### Work required
In the records below, swap "Theology" for "Doctrine" and write them all out again with everything else unchanged. Leave the pictures out of your answer.

(Word and element locating records)
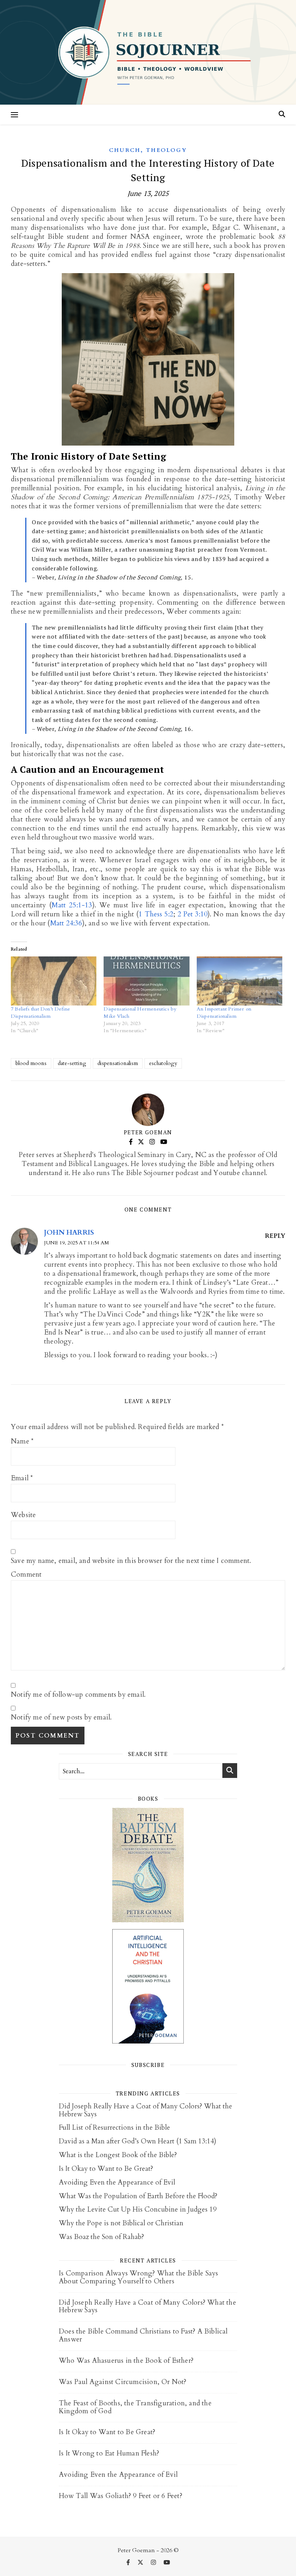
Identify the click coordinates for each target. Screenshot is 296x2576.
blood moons (31, 1063)
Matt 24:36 (66, 923)
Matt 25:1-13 (72, 905)
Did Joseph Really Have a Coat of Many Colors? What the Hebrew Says (145, 2110)
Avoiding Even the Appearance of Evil (117, 2182)
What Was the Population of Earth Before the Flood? (138, 2196)
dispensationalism (117, 1063)
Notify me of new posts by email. (61, 1717)
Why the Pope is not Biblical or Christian (121, 2223)
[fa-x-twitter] (141, 2563)
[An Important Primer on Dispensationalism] (239, 981)
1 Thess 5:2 (156, 914)
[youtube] (167, 2563)
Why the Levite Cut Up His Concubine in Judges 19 (138, 2209)
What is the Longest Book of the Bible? (118, 2155)
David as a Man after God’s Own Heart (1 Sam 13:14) (137, 2141)
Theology (166, 150)
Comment (26, 1574)
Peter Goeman (148, 1132)
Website (23, 1515)
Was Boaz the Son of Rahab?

### Completed task
Identify the click coordinates for each target. Screenshot is 296x2576.
blood moons (31, 1063)
Matt 24:36 (66, 923)
Matt 25:1-13 (72, 905)
Did Joseph Really Have a Coat of Many Colors? What the Hebrew Says (145, 2110)
Avoiding Even the Appearance of Evil (117, 2182)
What Was the Population of Earth Before the Flood? (138, 2196)
dispensationalism (117, 1063)
Notify me of new posts by email. (61, 1717)
Why the Pope is not Biblical or Christian (121, 2223)
[fa-x-twitter] (141, 2563)
[An Important Primer on Dispensationalism] (239, 981)
1 Thess 5:2 (156, 914)
[youtube] (167, 2563)
Why the Levite Cut Up His Concubine in Judges 19 (138, 2209)
What is the Longest Book of the Bible? (118, 2155)
David as a Man after God’s Own Heart (1 Sam 13:14) (137, 2141)
Doctrine (166, 150)
Comment (26, 1574)
Peter Goeman (148, 1132)
Website (23, 1515)
Was Boaz the Son of Rahab?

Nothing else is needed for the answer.